(Extract provided)

Starmer earned £360,000 over the past two years paying an effective tax rate of over 30%. His parliamentary salary accounts for the vast bulk of this, although he had a capital gain from a house he bought for his sister, a “poorly paid” care worker. His modest income and higher tax rate compared to Sunak qualify him to play the politics of envy if he so chooses. Doubtless to his embarrassment he also just scrapes into the top 1% of earners – traditionally targeted collectively by the left as fat cats, in spite of the vastly wide chasm the 1% includes, stretching from wage slaves like Starmer to billionaires.
Sunak’s tax rate is lower than Starmer’s because most of it is capital gains tax rather than income tax. In a reflection of the widespread ambivalence felt about tax and wealth, Starmer was challenged three times whether he planned to raise CGT to the same 40% tax paid by high earners, but refused to give an answer. A spokesperson later clarified Labour have “no plans”, to do so.
Provided they are open and honest and do not try to take unfair advantage of them, there is little evidence that the personal circumstances of Prime Ministers make much net difference to their standing with the voters. Mrs Sunak was well advised to give up her non-dom status once she moved to Downing Street.

(End Extract provided)

# Problem A
In the extract above, why is Sunak's tax rate lower than Starmer's?
# Problem B
Copy out the extract above word for word, between "Sunak’s tax rate" and "to Downing Street.", inclusive.

(Supplied information)

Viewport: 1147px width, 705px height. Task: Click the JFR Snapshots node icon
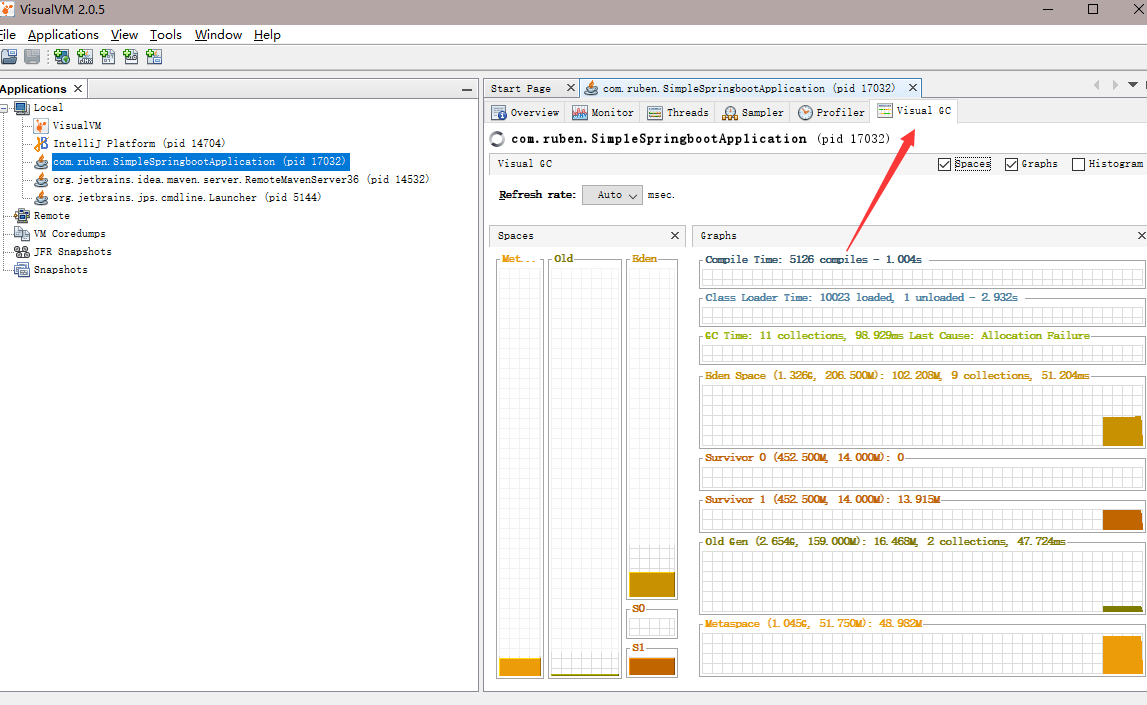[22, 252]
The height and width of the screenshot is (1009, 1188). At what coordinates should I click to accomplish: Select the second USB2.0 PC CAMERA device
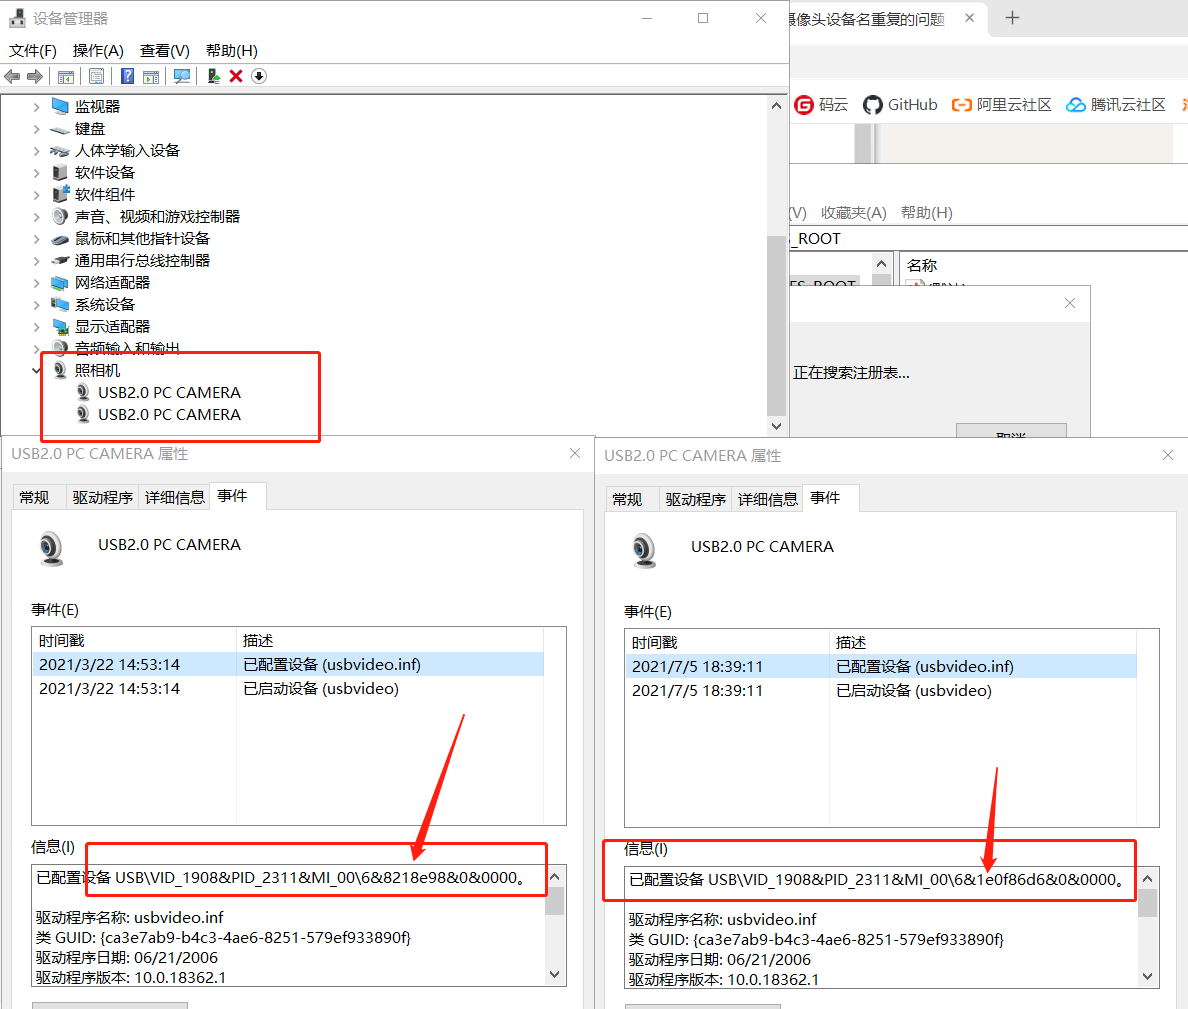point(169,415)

(End Supplied information)
(Supplied information)

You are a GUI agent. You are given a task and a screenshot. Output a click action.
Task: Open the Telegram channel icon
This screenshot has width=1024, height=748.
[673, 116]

(End Supplied information)
(Supplied information)

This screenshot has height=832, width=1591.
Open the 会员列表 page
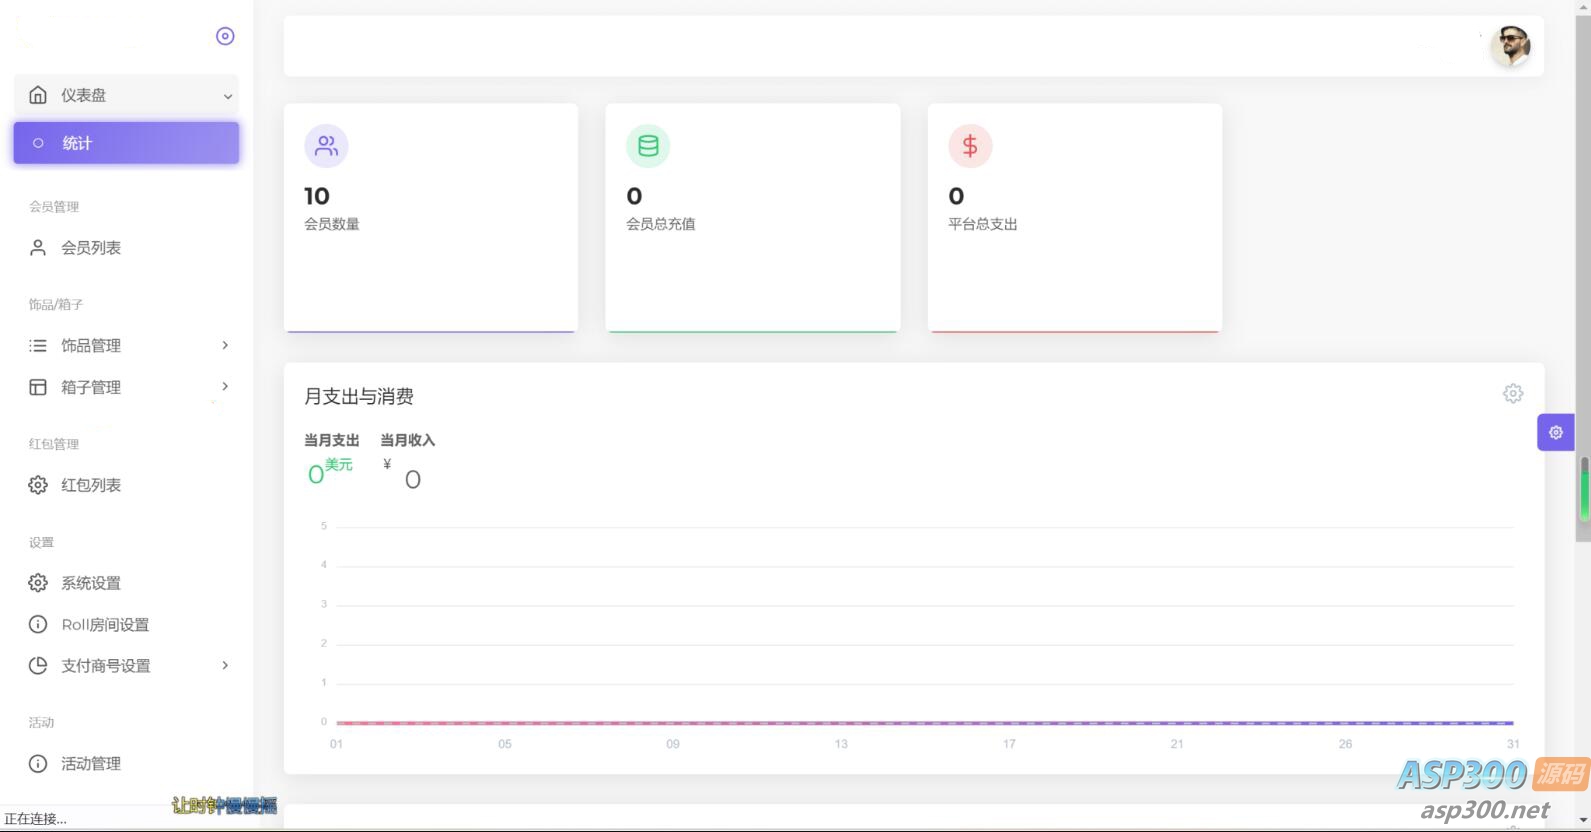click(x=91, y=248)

(End Supplied information)

# Answer section A
Most of his tax is capital gains tax rather than income tax.

# Answer section B
Sunak’s tax rate is lower than Starmer’s because most of it is capital gains tax rather than income tax. In a reflection of the widespread ambivalence felt about tax and wealth, Starmer was challenged three times whether he planned to raise CGT to the same 40% tax paid by high earners, but refused to give an answer. A spokesperson later clarified Labour have “no plans”, to do so.
Provided they are open and honest and do not try to take unfair advantage of them, there is little evidence that the personal circumstances of Prime Ministers make much net difference to their standing with the voters. Mrs Sunak was well advised to give up her non-dom status once she moved to Downing Street.